• **Stored items**:
* * * *

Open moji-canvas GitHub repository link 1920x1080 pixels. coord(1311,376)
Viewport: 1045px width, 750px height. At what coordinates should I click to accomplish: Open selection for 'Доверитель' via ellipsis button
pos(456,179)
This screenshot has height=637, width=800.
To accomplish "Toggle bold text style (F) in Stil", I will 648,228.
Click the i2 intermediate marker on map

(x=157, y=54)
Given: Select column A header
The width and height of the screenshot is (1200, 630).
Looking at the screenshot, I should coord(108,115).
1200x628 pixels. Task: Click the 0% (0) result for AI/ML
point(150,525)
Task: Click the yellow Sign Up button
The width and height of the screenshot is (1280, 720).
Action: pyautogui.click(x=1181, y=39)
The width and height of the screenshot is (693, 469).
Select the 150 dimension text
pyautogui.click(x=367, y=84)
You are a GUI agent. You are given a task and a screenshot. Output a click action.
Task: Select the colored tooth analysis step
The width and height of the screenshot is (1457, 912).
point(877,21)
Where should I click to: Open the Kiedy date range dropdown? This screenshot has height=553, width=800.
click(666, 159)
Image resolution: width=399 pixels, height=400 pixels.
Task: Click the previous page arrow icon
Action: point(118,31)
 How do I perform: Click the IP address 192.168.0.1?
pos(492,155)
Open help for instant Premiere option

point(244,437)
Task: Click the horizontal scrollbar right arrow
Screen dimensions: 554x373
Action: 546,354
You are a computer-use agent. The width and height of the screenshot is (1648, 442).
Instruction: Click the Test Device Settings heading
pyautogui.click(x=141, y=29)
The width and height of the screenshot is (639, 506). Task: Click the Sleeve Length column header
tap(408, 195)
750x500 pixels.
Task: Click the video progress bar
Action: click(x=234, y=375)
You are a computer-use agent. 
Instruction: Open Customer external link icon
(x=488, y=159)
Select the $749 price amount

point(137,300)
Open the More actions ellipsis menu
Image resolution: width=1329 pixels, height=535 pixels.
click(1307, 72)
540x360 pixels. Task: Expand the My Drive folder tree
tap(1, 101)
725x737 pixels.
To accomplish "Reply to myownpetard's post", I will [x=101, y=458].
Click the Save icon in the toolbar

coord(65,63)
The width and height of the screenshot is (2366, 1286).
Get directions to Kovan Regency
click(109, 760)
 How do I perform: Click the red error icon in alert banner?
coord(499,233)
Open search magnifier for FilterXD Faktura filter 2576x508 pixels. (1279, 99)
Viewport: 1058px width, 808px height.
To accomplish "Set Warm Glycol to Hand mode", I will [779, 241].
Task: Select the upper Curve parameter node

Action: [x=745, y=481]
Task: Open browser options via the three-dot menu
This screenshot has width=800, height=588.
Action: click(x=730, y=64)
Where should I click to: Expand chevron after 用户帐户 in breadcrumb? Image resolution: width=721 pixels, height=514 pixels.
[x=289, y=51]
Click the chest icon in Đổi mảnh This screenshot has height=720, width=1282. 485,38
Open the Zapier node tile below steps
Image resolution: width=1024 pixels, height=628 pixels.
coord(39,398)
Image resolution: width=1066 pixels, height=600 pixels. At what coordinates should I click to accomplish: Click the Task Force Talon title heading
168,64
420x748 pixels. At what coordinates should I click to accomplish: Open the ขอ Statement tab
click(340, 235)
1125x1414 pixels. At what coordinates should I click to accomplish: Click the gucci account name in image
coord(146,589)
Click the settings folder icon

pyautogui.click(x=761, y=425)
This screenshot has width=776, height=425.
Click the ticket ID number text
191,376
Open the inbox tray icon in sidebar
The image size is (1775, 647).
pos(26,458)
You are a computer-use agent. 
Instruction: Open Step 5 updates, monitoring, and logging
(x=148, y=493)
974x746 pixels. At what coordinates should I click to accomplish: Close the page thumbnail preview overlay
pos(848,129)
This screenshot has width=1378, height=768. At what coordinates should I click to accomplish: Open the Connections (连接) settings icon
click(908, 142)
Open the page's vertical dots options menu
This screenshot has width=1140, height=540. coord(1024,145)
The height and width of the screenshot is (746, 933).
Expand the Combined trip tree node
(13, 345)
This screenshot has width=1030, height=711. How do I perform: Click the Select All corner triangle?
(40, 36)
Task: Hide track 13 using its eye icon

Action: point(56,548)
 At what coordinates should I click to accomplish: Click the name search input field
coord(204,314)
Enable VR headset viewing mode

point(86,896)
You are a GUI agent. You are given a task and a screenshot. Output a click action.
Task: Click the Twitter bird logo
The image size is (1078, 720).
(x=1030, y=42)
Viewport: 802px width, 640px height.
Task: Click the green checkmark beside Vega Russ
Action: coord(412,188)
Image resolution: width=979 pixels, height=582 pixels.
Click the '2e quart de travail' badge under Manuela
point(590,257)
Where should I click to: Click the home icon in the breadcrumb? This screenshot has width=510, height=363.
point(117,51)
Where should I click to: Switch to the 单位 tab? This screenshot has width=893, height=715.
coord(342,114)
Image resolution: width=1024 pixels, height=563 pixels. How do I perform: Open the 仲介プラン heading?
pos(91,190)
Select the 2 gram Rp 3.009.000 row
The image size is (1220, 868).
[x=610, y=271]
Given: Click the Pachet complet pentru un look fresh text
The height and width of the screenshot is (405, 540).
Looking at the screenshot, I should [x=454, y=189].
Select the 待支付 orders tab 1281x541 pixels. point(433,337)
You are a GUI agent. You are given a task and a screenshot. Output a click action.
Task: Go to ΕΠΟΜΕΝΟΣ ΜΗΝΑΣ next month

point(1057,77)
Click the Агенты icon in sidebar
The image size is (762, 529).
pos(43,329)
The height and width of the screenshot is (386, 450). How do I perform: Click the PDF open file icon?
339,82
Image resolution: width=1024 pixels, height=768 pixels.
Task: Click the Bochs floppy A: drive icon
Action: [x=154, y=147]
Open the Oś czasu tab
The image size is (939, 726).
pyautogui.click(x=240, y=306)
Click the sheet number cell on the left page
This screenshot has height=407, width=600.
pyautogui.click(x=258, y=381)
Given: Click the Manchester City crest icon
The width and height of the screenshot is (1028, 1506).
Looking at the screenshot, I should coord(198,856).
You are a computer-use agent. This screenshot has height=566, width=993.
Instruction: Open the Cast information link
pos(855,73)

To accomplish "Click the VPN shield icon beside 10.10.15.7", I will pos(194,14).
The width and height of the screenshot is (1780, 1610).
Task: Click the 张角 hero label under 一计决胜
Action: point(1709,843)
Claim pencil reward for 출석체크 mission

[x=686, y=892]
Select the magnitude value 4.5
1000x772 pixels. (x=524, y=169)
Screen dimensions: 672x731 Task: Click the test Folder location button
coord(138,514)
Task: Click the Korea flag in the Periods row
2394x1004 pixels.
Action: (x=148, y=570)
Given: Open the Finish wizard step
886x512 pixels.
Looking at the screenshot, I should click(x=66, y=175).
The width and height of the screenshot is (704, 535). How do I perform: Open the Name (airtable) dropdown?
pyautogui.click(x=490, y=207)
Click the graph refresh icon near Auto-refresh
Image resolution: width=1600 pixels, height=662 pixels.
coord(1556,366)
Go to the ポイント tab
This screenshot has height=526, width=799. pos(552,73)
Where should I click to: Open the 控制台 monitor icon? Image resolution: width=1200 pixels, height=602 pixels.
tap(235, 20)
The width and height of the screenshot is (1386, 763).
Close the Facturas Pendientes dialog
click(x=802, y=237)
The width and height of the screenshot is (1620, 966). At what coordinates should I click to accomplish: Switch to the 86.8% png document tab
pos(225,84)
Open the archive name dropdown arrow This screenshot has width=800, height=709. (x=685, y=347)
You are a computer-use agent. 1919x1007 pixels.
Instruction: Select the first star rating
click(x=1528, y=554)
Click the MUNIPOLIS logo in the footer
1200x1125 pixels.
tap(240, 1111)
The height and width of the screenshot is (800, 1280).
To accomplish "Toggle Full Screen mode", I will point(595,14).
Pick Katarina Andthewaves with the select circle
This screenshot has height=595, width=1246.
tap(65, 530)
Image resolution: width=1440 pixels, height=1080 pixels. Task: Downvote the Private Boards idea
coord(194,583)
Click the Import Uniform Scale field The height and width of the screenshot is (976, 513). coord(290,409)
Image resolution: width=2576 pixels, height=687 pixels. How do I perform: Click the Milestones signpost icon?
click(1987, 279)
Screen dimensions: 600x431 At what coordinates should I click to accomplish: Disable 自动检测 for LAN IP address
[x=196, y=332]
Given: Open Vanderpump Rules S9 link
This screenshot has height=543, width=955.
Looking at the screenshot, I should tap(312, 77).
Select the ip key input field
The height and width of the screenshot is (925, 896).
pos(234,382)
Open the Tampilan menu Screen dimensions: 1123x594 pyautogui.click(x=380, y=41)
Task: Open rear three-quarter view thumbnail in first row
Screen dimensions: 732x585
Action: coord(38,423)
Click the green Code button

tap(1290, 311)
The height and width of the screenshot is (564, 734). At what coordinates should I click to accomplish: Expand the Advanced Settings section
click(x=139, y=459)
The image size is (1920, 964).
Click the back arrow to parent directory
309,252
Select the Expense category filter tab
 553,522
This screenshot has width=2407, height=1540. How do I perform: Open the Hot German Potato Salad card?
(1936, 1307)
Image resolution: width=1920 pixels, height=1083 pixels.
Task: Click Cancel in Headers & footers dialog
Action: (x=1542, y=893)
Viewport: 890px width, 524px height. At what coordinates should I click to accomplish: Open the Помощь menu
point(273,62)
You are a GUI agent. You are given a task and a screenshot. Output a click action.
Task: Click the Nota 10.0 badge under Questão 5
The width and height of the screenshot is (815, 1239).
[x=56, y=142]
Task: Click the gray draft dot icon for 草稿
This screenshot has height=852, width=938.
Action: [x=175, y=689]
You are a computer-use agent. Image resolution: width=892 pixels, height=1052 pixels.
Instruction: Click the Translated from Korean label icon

* * * *

• **Task objective**:
Give again exactly, and only, the lines above starting at the one with "2394x1004 pixels." and ending at the one with "The height and width of the screenshot is (800, 1280).".

• **Result**:
2394x1004 pixels.
Action: (x=148, y=570)
Given: Open the Finish wizard step
886x512 pixels.
Looking at the screenshot, I should click(x=66, y=175).
The width and height of the screenshot is (704, 535). How do I perform: Open the Name (airtable) dropdown?
pyautogui.click(x=490, y=207)
Click the graph refresh icon near Auto-refresh
Image resolution: width=1600 pixels, height=662 pixels.
coord(1556,366)
Go to the ポイント tab
This screenshot has height=526, width=799. pos(552,73)
Where should I click to: Open the 控制台 monitor icon? Image resolution: width=1200 pixels, height=602 pixels.
tap(235, 20)
The width and height of the screenshot is (1386, 763).
Close the Facturas Pendientes dialog
click(x=802, y=237)
The width and height of the screenshot is (1620, 966). At what coordinates should I click to accomplish: Switch to the 86.8% png document tab
pos(225,84)
Open the archive name dropdown arrow This screenshot has width=800, height=709. (x=685, y=347)
You are a computer-use agent. 1919x1007 pixels.
Instruction: Select the first star rating
click(x=1528, y=554)
Click the MUNIPOLIS logo in the footer
1200x1125 pixels.
tap(240, 1111)
The height and width of the screenshot is (800, 1280).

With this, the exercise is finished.